Piratenpartei enthebt Bodo Thiesen seiner Ämter und startet Parteiausschlussverfahren

18.07.2009
Der Bundesvorstand der Piratenpartei hat in seiner Telefonkonferenz am 16. Juli 2009 beschlossen, das Parteimitglied Bodo Thiesen seines Amtes als Ersatzmitglied des Bundesschiedsgerichtes zu entheben. Weiterhin wird ihm zunächst befristet bis Ende September 2010 die Befähigung aberkannt, erneut für ein Parteiamt zu kandidieren. Dies wurde vom Bundesvorstand einstimmig beschlossen.
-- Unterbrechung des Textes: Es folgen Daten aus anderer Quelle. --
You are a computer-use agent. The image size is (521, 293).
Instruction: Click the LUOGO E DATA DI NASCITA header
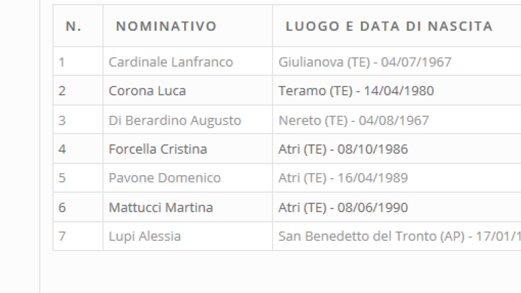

Der Bundesvorstand beantragt ferner beim zuständigen Schiedsgericht den Ausschluss von Bodo Thiesen aus der Piratenpartei, weil er sich vorsätzlich parteischädigend und satzungswidrig verhalten hat. Dem Antrag auf Parteiausschluss stimmten fünf der sieben Vorstandsmitglieder zu.

Kommentare

Nun, wer sich hinter dem

Nun, wer sich hinter dem Staatsanwalt verstecken muss, um seine eigene Auffassung nicht begründen zu müssen, hat offensichtlich nicht die erforderliche politische Reife erlangt. »Freiheit ist immer die Freiheit des Andersdenkenden«. Diese These der Französischen Revolution stünde manchem auch hier gut zu Gesicht. Was Geschichtskenntnis anbelangt, so sind wir alle von den Überlieferungen der Historikergemeinde abhängig. Daneben gibt es aber auch Erkenntnisse, die sich nicht damit decken und schon traditionsgemäß unterdrückt werden. Wenigstens mal hinhören, anhören, lesen und dann neu entscheiden, für welche Form der »Wahrheit« du dich entscheidest. Und nicht vergessen: schon immer war Geschichtsschreibung das wichtigste Betätigungsfeld für die Sieger. Sollte das nach dem WKII anders gewesen sein? Schon vergessen, was mit dem Irak geschehen ist, die Anhörung von Powell vor der UN mit dem Unrechtsbewusstsein seiner falschen Anklagen auf dem Gesicht? Schon Vietnam, Panama, Chile usw. usw. vergessen?